Return exactly, please, the line that contains "Task: Click the Contact Us text label" and every line after it through the end of the material that follows, leaving pictures aside.

[INFORMATION SHOWN Boundary: Start]

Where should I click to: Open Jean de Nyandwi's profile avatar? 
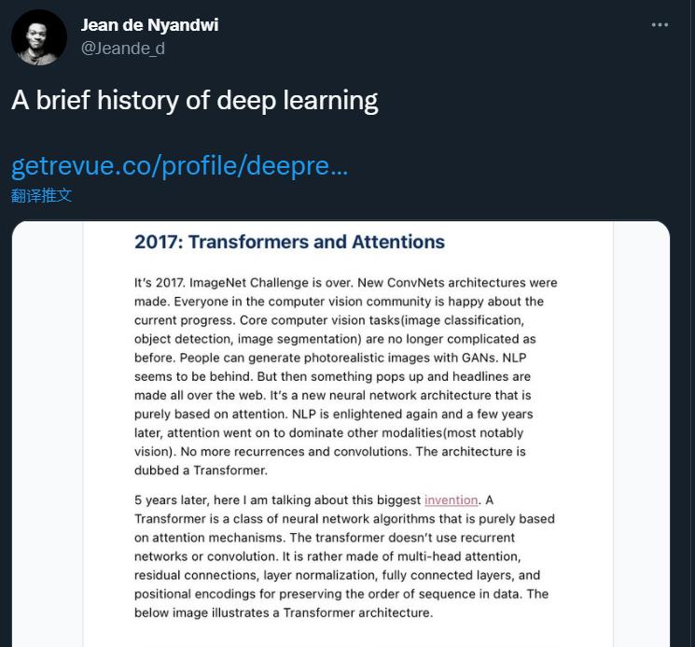click(38, 37)
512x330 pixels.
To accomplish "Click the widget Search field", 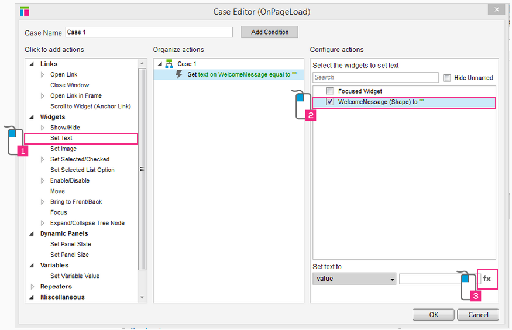I will pyautogui.click(x=375, y=77).
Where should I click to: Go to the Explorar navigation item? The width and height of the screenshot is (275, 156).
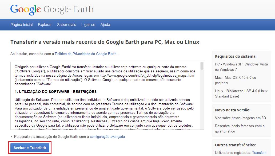(45, 25)
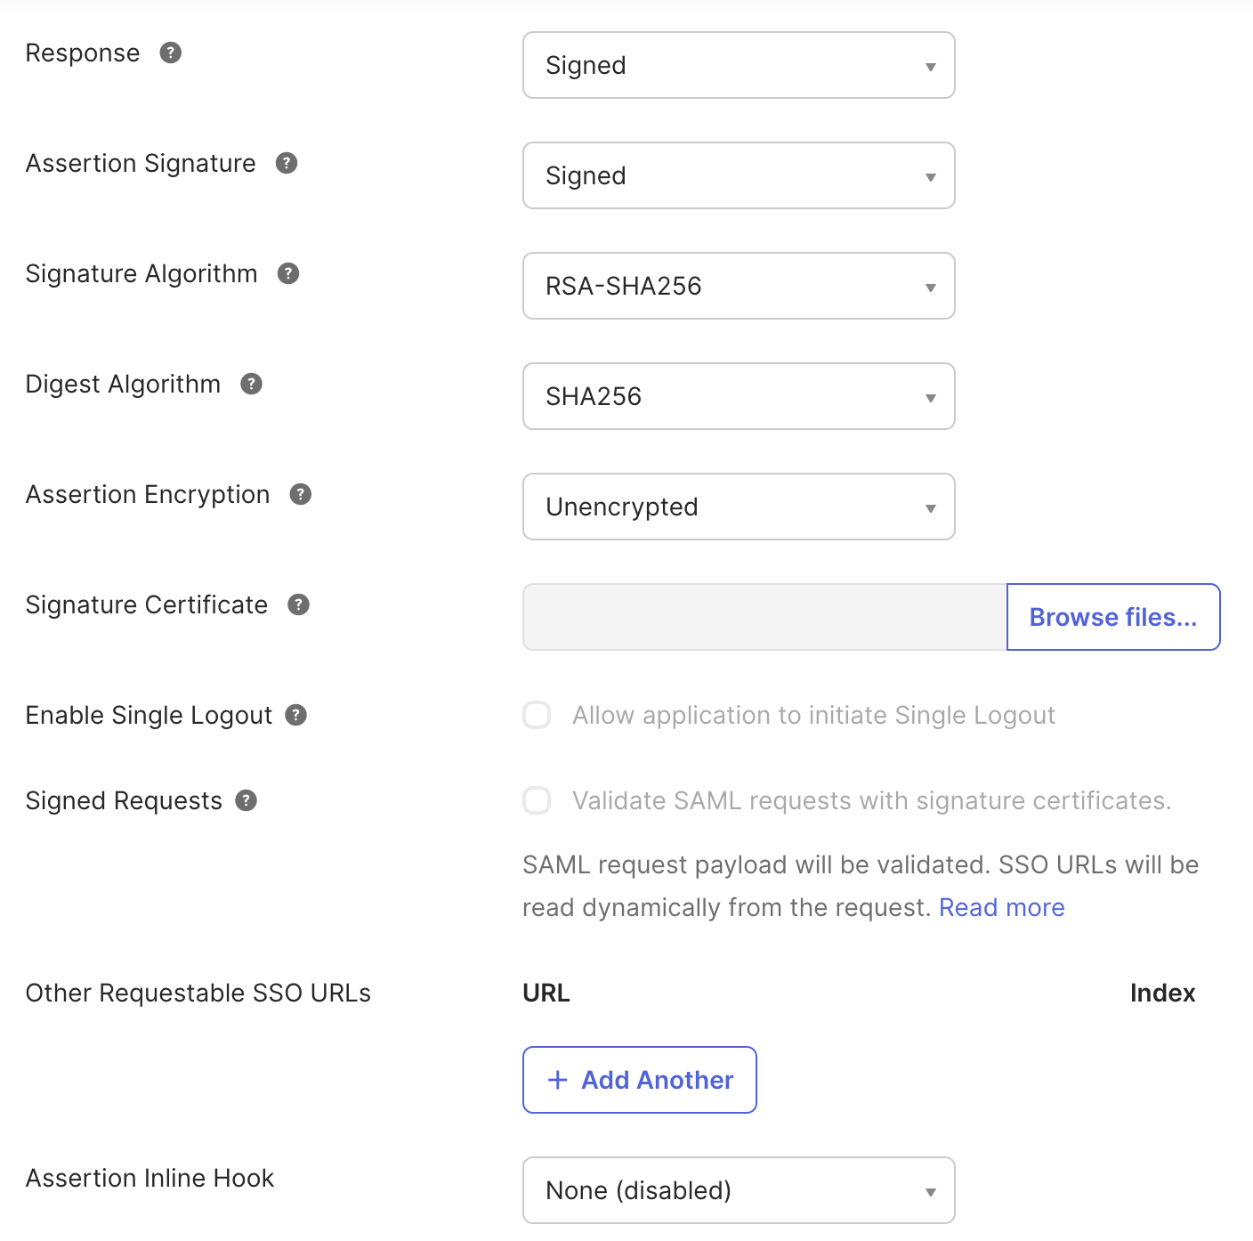The image size is (1253, 1241).
Task: Check Validate SAML requests with signature certificates
Action: 537,800

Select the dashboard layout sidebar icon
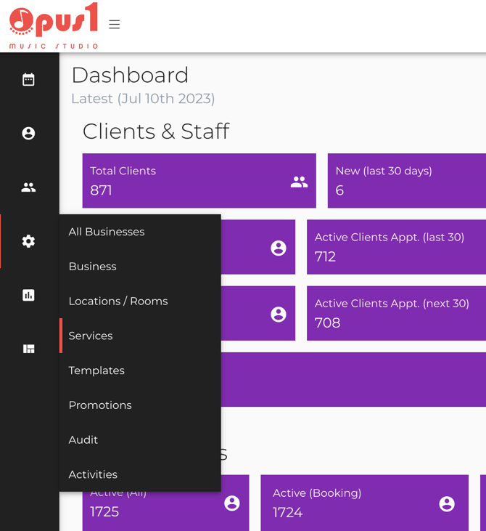[28, 349]
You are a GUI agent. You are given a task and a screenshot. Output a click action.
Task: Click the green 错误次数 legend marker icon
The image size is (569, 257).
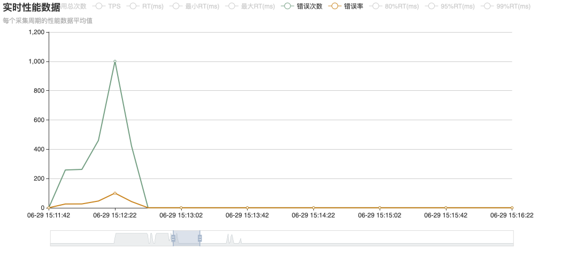[287, 6]
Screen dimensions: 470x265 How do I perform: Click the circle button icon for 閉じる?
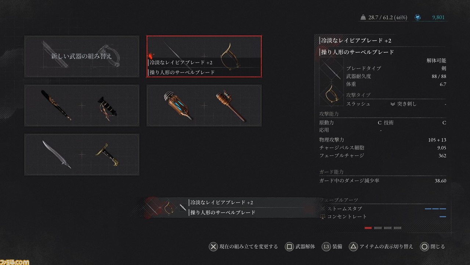tap(425, 247)
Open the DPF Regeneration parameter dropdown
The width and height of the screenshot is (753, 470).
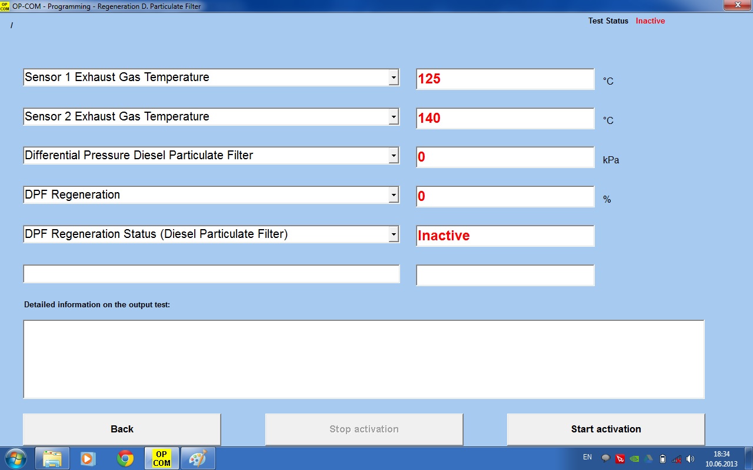pos(394,195)
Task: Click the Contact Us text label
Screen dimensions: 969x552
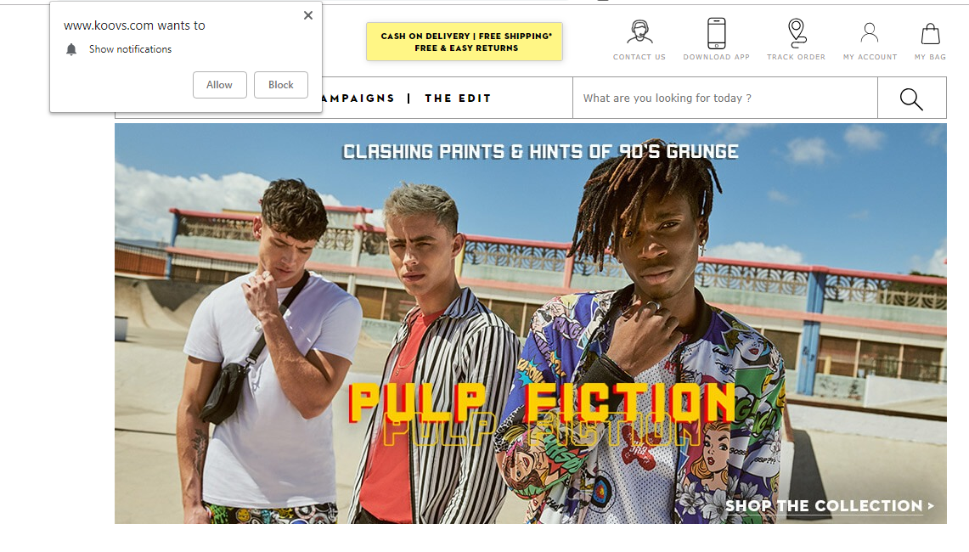Action: (639, 57)
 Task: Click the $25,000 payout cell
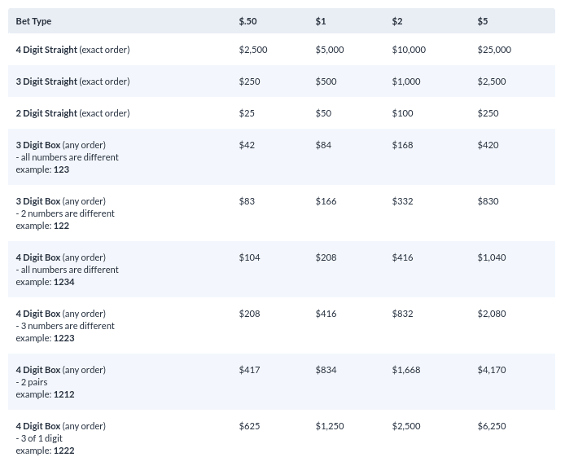click(x=494, y=50)
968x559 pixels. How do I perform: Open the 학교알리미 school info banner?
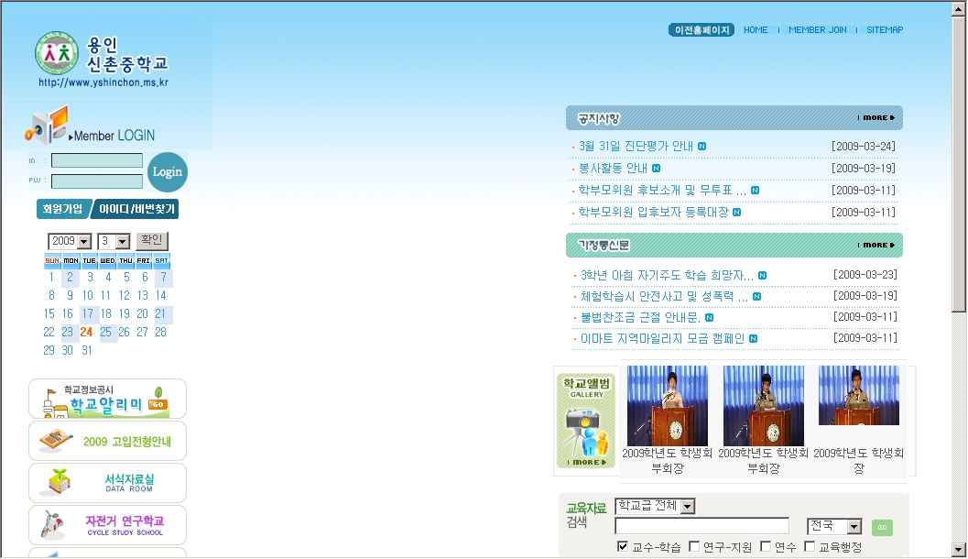[107, 400]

[INFORMATION SHOWN Boundary: End]

*THE ANSWER*:
Task: Click the Contact Us text label
Screen dimensions: 969x552
Action: (639, 57)
 Task: Click the $25,000 payout cell
click(x=494, y=50)
968x559 pixels. How do I perform: Open the 학교알리미 school info banner?
[107, 400]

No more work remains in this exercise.